Bereits mit Urteil vom 22. Juni 2022 hatte der EuGH über die Vereinbarkeit des Kündigungsschutzes für Datenschutzbeauftragte („DSB“) nach § 38 Abs. 2 i.V.m. § 6 Abs. 4 S. 2 BDSG mit Art. 38 Abs. 3 S. 2 DSGVO entschieden. Der deutsche Sonderkündigungsschutz, wonach einem DSB nur aus wichtigem Grund (und somit nicht ordentlich) gekündigt werden kann, auch wenn die Kündigung nicht mit der Erfüllung seiner Aufgaben zusammenhängt, stehe dem Unionsrecht nicht grundsätzlich entgegen.
Voraussetzung sei nach Auffassung des EuGHs jedoch, dass die Verwirklichung der Ziele der DSGVO nicht beeinträchtigt werde, also der Datenschutzbeauftragte weiterhin ausreichend für seine Tätigkeit befähigt sei. Das BAG ist nunmehr in seinem Urteil vom 25. August 2022 (Az. 2 AZR 225/20; abrufbar hier) dem EuGH gefolgt und hat eine Beeinträchtigung der Verwirklichung der Ziele der DSGVO verneint. Den Konflikt zwischen Kündigungsschutz und DSGVO hat das BAG dabei zwar nicht vollständig aufgelöst, es deutet aber an, dass es zugunsten des Datenschutzes nicht allzu sehr am strengen, traditionell arbeitnehmerfreundlichen Kündigungsschutzrecht rütteln will.
Das Urteil vom 22. Juni 2022 (Az. C-534/20) finden Sie hier.

**********

Aufgabenstellung:
- A) Welches Aktenzeichen trägt laut dem Text zum Kündigungsschutz von Datenschutzbeauftragten das BAG-Urteil vom 25. August 2022?
- B) Führen Sie den Text zum Kündigungsschutz von Datenschutzbeauftragten nach seinem letzten Satz fort.
Die Auflistung steht in keinem Zusammenhang mit dem Text zum Kündigungsschutz von Datenschutzbeauftragten.

Bereitgestelltes Material:
**********

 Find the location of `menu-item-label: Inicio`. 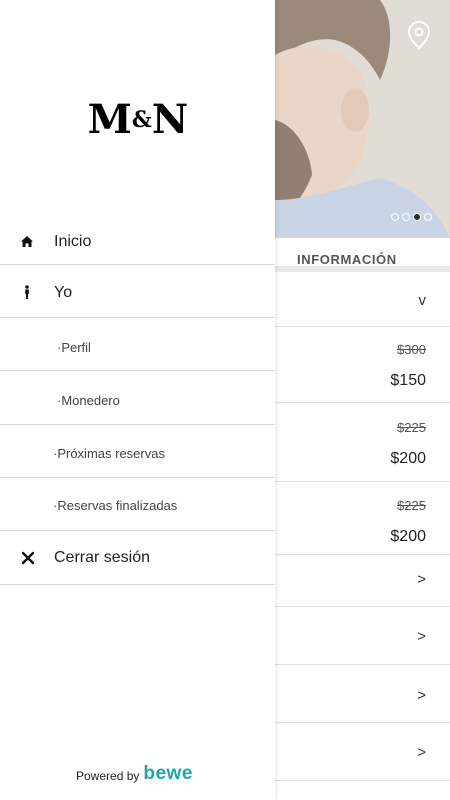

menu-item-label: Inicio is located at coordinates (73, 242).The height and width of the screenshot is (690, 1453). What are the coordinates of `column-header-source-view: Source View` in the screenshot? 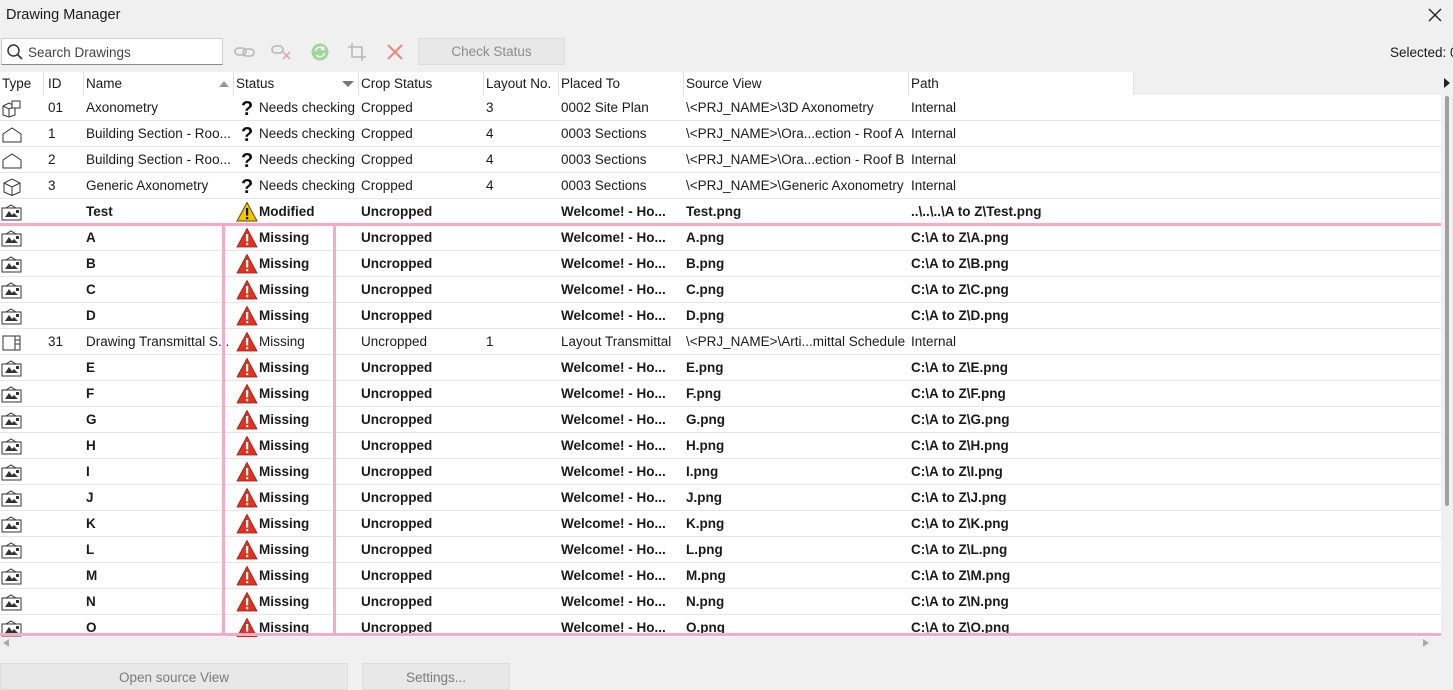 It's located at (796, 84).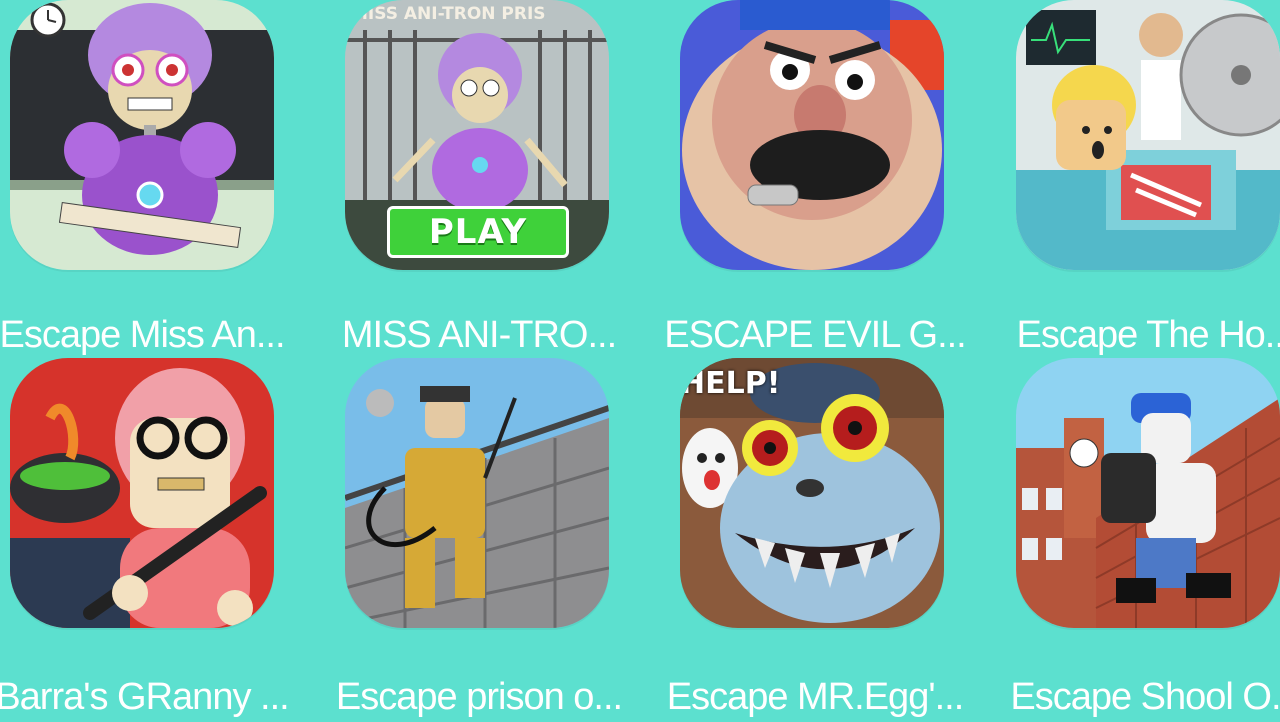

**********

Nummerierte Antworten:
- A) 2 AZR 225/20

- B)
Das BAG musste in einem Kündigungsschutzprozess über die Wirksamkeit einer Kündigung einer DSB durch ihren Arbeitgeber entscheiden. Der Arbeitgeber, eine privatrechtlich organisierte Gesellschaft, die nach deutschem Recht zur Benennung eines DSB verpflichtet ist, hatte der DSB wegen einer Umstrukturierungsmaßnahme, nämlich der geplanten Übernahme des betrieblichen Datenschutzes durch einen externen Datenschutzbeauftragten, ordentlich gekündigt. Die Instanzgerichte hielten diese Kündigung für unwirksam, weil der Sonderkündigungsschutz für DSB nach § 38 Abs. 2 i. V. m. § 6 Abs. 4 S. 2 BDSG anwendbar sei und das Arbeitsverhältnis somit nur aus wichtigem Grund hätte gekündigt werden dürfen.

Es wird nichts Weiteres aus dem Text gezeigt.